# Text excerpt:
══════════════════════════════
As A-Level results were released on Thursday 15 August across England, Wales and Northern Ireland, the data painted an encouraging picture for the PBSA sector. Despite a challenging macroeconomic backdrop, the student population continues to demonstrate resilience, providing a robust foundation for PBSA investors.
Katie O’Neill, Head of Student Property Research, Knight Frank
This year’s UCAS figures reveal that 91% of students have an offer in hand, up from 89% in 2023. In real terms, this translates to 425,680 students accepted onto higher education courses, a 2.6% increase from the previous year. What makes this growth particularly noteworthy is that it comes against a backdrop of a 1.6% decline in total applications, which stood at 667,650 as of the 30th June deadline.
The strength of the UK’s higher education sector is further underscored by the performance of high-tariff universities this year. These institutions have accepted 160,710 applicants, marking an 8% year-on-year increase. This figure is remarkably close to the peak seen in 2021 (163,100), when Covid-era teacher-assessed marking inflated end-of-school grades.
For PBSA investors, these trends signal continued demand for quality student housing. Our recent market analysis shows that fewer than 17,500 new purpose-built student beds will be added to supply in the 2024/25 academic year, representing a marginal 0.6% increase on last year’s delivery. This is notably below the five-year pre-pandemic average of more than 25,000 beds annually.
The constrained development pipeline, coupled with growing student numbers, has created a favourable environment for rental growth. Our data indicates that PBSA rental growth averaged 7.6% across the UK in 2024, with some markets experiencing even stronger performance depending on local supply-demand dynamics.
This supply-demand imbalance is particularly acute when considering the long-term trends. Since 2012, just 258,000 new PBSA beds have been added across the UK, now accounting for 35% of total stock. In the same period, almost 470,000 full-time students have been added to the student population. This disparity has created a clear two-tier market in terms of age and quality of stock, presenting both challenges and opportunities for investors.
══════════════════════════════
In the A-Level results text, reproduce the passage from "Katie O’Neill, Head" to "inflated end-of-school grades.", substituting "learners" for each occurrence of "students".
══════════════════════════════
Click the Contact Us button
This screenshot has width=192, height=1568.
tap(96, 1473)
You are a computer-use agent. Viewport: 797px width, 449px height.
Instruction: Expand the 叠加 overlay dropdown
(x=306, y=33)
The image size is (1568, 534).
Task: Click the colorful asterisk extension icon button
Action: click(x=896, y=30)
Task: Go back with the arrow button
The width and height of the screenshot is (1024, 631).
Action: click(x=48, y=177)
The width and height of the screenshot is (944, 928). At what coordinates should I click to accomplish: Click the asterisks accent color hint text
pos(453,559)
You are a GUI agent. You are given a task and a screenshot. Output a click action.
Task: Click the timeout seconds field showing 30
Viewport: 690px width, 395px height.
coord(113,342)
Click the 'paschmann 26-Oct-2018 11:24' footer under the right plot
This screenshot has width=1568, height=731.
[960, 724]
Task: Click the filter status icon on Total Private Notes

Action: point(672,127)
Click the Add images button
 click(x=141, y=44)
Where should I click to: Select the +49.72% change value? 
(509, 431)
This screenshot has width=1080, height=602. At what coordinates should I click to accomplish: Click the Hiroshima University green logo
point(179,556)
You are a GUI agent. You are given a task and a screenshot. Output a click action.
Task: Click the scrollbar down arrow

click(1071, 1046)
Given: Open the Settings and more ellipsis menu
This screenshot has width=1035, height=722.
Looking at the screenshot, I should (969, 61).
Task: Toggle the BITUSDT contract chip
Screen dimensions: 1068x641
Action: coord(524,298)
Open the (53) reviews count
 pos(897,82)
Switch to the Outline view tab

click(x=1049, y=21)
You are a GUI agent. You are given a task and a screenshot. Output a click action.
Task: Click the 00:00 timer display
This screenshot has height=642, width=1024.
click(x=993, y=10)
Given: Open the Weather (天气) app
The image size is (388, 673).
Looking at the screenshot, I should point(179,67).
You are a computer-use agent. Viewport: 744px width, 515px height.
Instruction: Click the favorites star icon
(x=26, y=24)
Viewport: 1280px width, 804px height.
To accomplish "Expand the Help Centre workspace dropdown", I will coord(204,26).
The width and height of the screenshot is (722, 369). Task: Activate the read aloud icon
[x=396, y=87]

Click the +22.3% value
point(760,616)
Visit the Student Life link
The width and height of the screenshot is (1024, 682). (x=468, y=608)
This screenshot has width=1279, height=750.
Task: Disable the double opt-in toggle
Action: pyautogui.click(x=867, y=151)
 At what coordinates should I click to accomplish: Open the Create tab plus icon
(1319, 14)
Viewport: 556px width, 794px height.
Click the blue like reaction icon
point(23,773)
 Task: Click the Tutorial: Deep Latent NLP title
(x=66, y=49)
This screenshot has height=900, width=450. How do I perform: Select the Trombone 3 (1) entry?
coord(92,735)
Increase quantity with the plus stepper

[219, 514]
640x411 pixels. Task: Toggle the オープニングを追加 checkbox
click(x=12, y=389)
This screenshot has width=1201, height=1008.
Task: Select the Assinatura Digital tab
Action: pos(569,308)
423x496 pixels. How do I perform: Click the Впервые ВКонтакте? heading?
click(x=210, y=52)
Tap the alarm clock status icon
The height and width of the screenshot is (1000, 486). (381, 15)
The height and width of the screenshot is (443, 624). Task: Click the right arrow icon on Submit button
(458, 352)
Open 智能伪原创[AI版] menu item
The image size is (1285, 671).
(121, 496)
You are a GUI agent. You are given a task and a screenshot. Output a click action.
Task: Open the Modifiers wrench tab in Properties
══════════════════════════════
# Answer to this task:
Katie O’Neill, Head of Student Property Research, Knight Frank
This year’s UCAS figures reveal that 91% of learners have an offer in hand, up from 89% in 2023. In real terms, this translates to 425,680 learners accepted onto higher education courses, a 2.6% increase from the previous year. What makes this growth particularly noteworthy is that it comes against a backdrop of a 1.6% decline in total applications, which stood at 667,650 as of the 30th June deadline.
The strength of the UK’s higher education sector is further underscored by the performance of high-tariff universities this year. These institutions have accepted 160,710 applicants, marking an 8% year-on-year increase. This figure is remarkably close to the peak seen in 2021 (163,100), when Covid-era teacher-assessed marking inflated end-of-school grades.